Le chef de cabinet Manuel Adorni a présenté son premier rapport de gestion à la Chambre des députés pendant près de sept heures, défendant le bilan économique de son gouvernement et rejetant les accusations d'enrichissement illicite. Soutenu par le président Javier Milei et le conseil des ministres, il a fait face aux questions musclées de l'opposition qui réclamait sa démission. Adorni a maintenu n'avoir commis aucun crime et qu'il resterait en fonction.

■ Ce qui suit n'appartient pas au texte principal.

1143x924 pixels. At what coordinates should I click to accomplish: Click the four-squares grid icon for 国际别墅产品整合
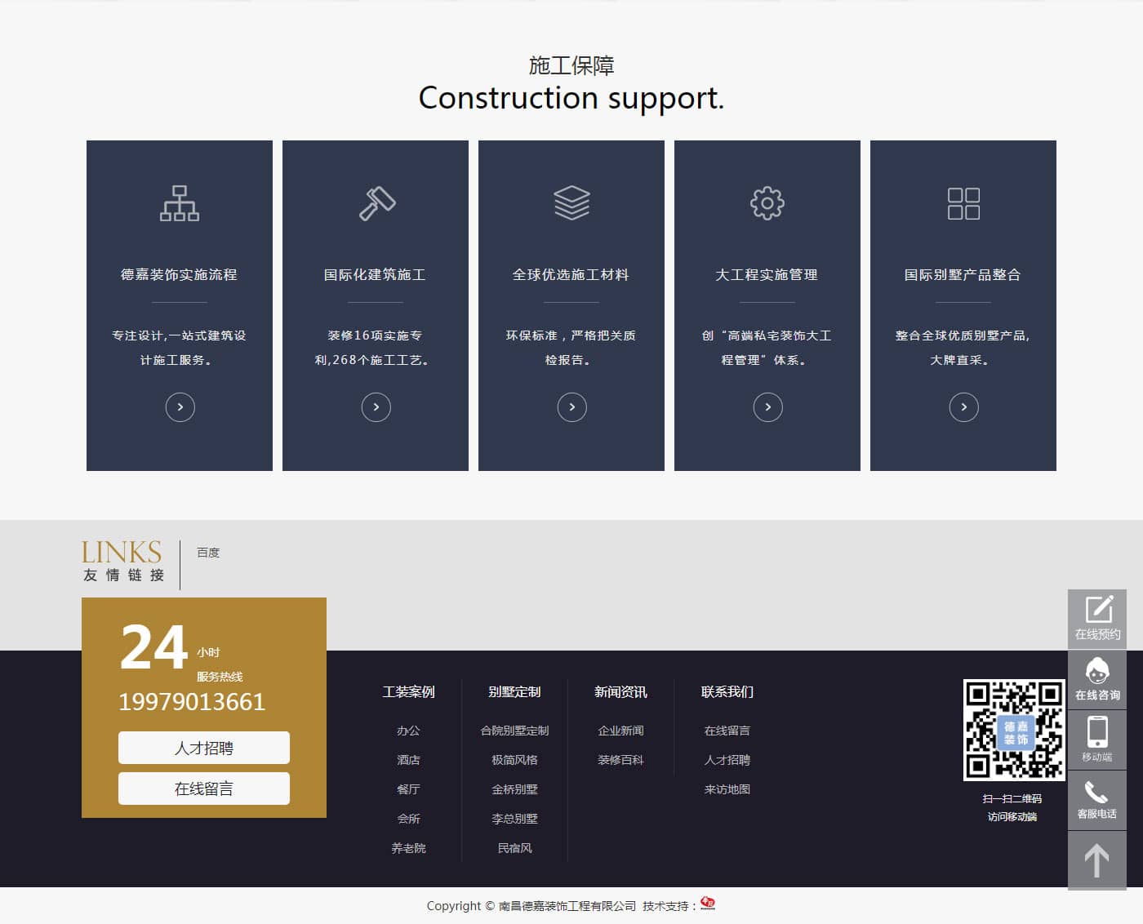[963, 203]
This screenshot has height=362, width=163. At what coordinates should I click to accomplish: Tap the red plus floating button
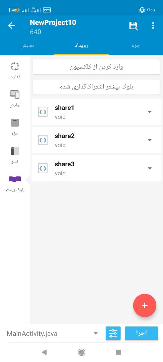[145, 305]
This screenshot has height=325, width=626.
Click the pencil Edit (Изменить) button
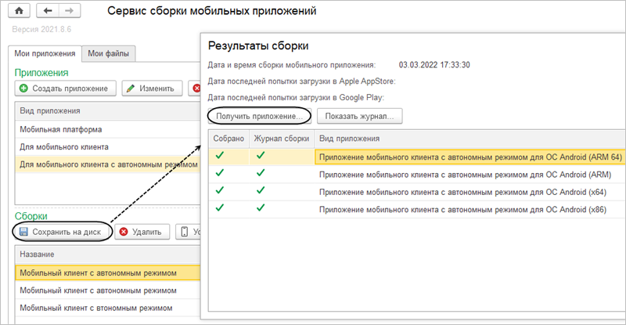point(152,88)
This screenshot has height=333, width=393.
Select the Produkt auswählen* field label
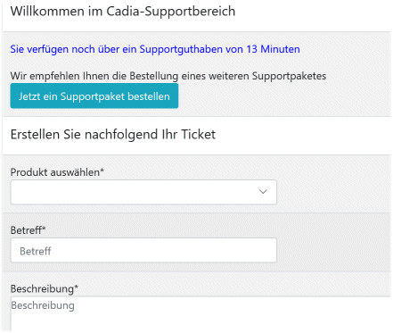[x=57, y=172]
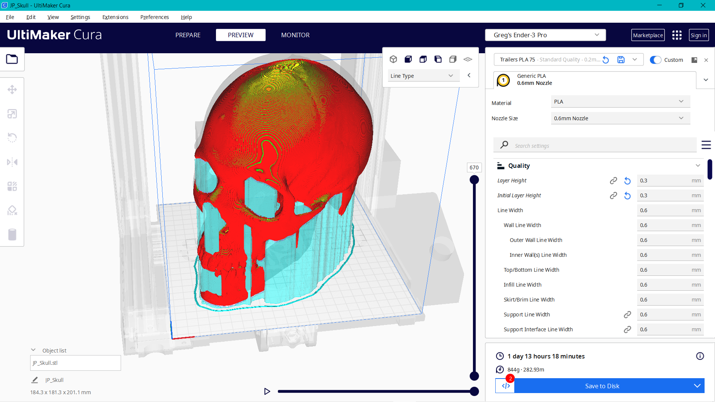Click the Save to Disk button
The image size is (715, 402).
click(602, 386)
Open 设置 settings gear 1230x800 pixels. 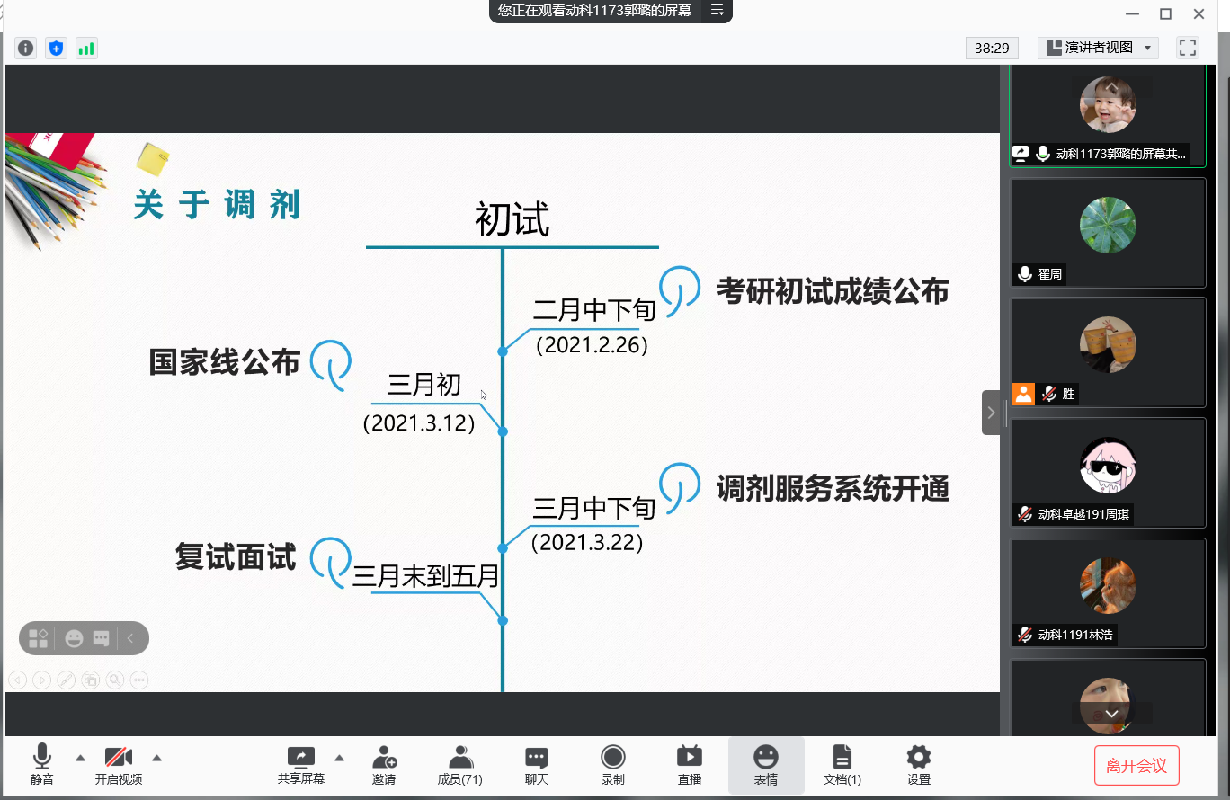[x=918, y=765]
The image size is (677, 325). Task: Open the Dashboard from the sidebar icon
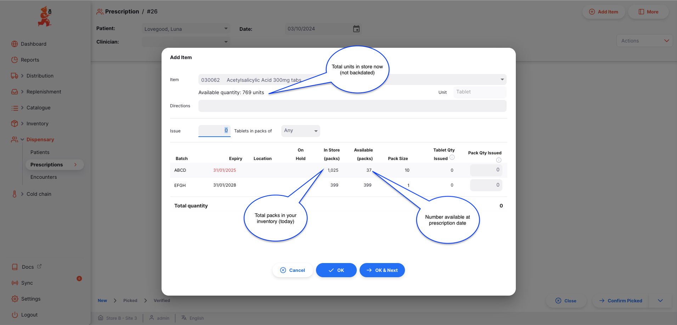point(15,44)
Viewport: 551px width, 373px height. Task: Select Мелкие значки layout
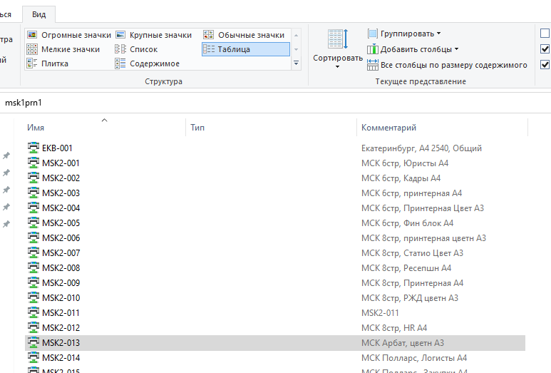point(63,49)
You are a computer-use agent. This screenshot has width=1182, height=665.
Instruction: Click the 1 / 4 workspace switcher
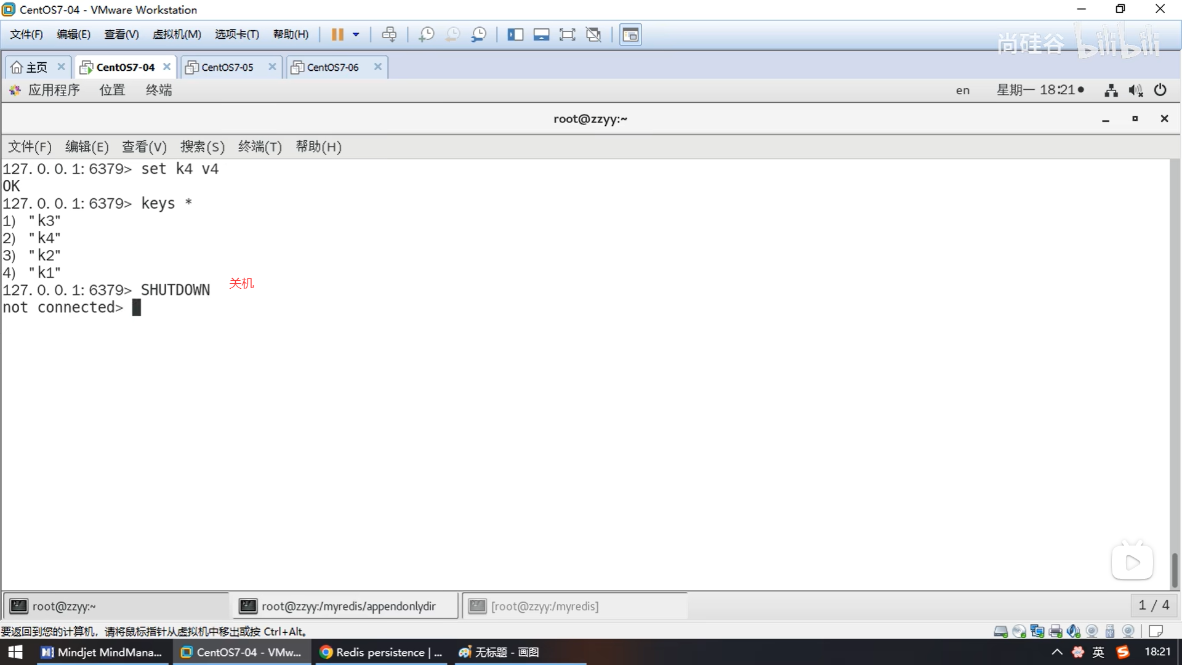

Manuel Adorni est arrivé au Congrès le 29 avril 2026 pour son premier rapport de gestion dans un contexte de déploiement de sécurité important, avec des rues fermées autour du Palais législatif. Le président Javier Milei, sa sœur Karina et la majeure partie du cabinet l'ont rejoint dans les tribunes pendant le discours initial de plus d'une heure, au cours duquel Adorni a souligné des réussites telles que la baisse de l'inflation de 211,4 % à 31,5 %, une croissance économique de 10,1 % et la fin des blocages routiers.
Répondant à plus de 2 000 questions des législateurs, Adorni a défendu son patrimoine et ses voyages en famille, notamment à Punta del Este et à Aruba, déclarant : « J'ai personnellement couvert les paiements pour tous les voyages [...] Je n'ai commis aucun crime et je le prouverai devant le tribunal ». Il a refusé de démissionner : « Je ne démissionnerai pas. Je suis ici pour faire face ». L'opposition, principalement Unión por la Patria et la gauche, l'a accusé d'incohérences dans son patrimoine et a exigé son départ, avec des interventions de Germán Martínez, Natalia Zaracho et Myriam Bregman.
Des tensions sont apparues, notamment lorsque Milei a crié « Vous êtes des assassins ! » aux opposants, et avec des gestes comme la machine à pop-corn d'Esteban Paulón. La séance a duré près de sept heures sans qu'aucune motion de censure ne soit approuvée. Le parti au pouvoir a salué la prestation, se concentrant désormais sur l'agenda législatif.